La caída electoral de los gobiernos de la llamada izquierda, con la debacle del bloque bolivariano, se extendió en Sudamérica en Chile, Bolivia, Perú, Ecuador, Panamá, República Dominicana Argentina, Paraguay, ampliándose en América Central con El Salvador y Costa Rica.
Sí debe preocupar para la izquierda latinoamericana el triunfo de la ultraderecha ligada al pinochetismo (la corriente del extinto dictador Augusto Pinochet que encabezó el golpe de Estado al presidente Salvador Allende en 1973) que persiguió, torturó, asesinó y desapareció a miles de chilenos.
Empero, irónicamente, el pinochetismo, es decir la ultraderecha, regresó al poder con el voto popular, como ocurrió después del plebiscito con el “sí” al regreso a la democracia electoral para elegir al presidente, y ahora una mayoría de votantes abandonó a la izquierda.

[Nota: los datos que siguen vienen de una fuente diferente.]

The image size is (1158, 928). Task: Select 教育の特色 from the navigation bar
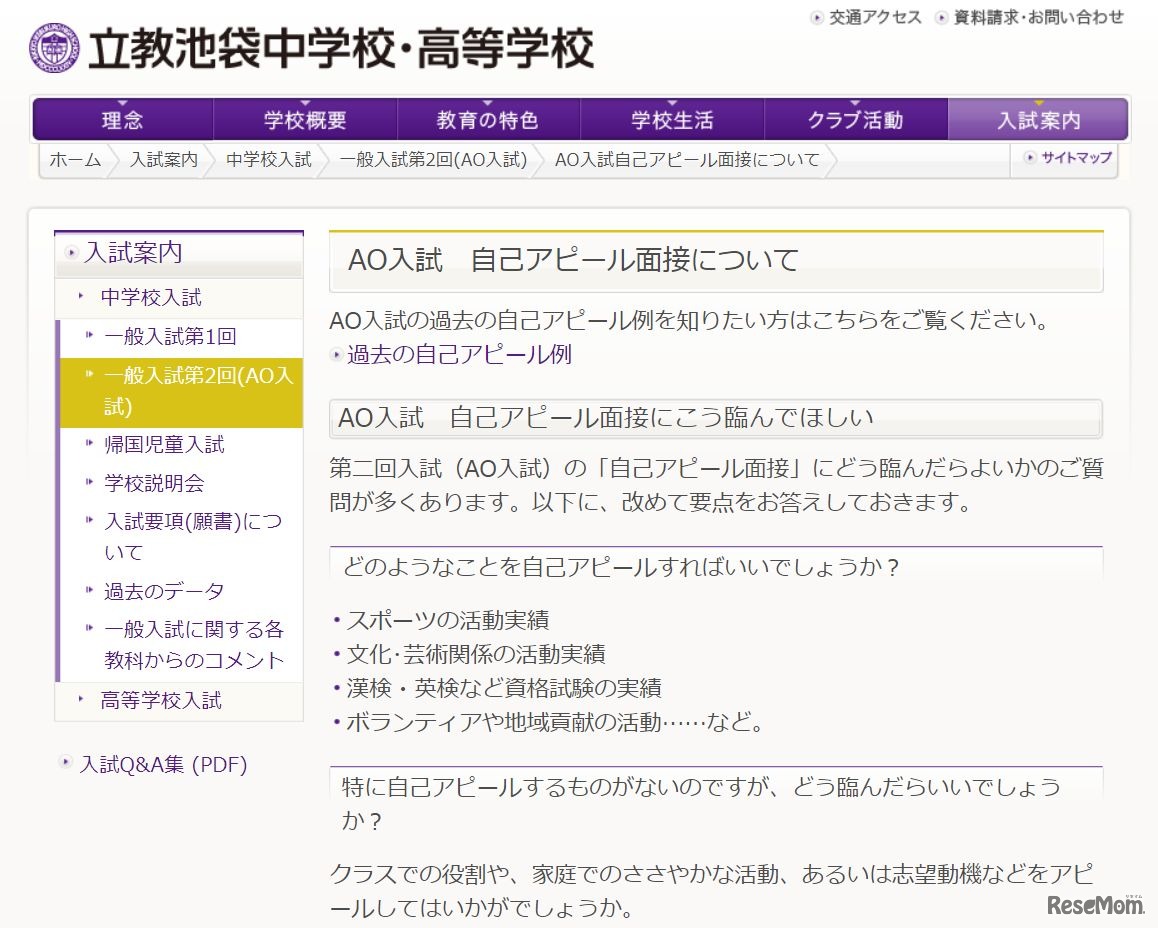pyautogui.click(x=487, y=119)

En Bolivia parecía imposible la derrota de la izquierda de Evo Morales, pero la crisis de gobernabilidad y con la reforma judicial se radicalizó el electorado que dio un giro a la derecha.
México, con la tendencia al totalitarismo del gobierno de la 4T, lo único que está generando son las condiciones a favor de un gobierno de derecha que tiene fecha en el calendario, como ocurrió con Argentina, Bolivia, o El Salvador…
El gobierno de la 4T, el chavismo en Venezuela con el dictador de Nicolás Maduro; y las dictaduras en Nicaragua y Cuba se quedan solos al negarse a realizar elecciones democráticas y transparentes con gobiernos totalitarios.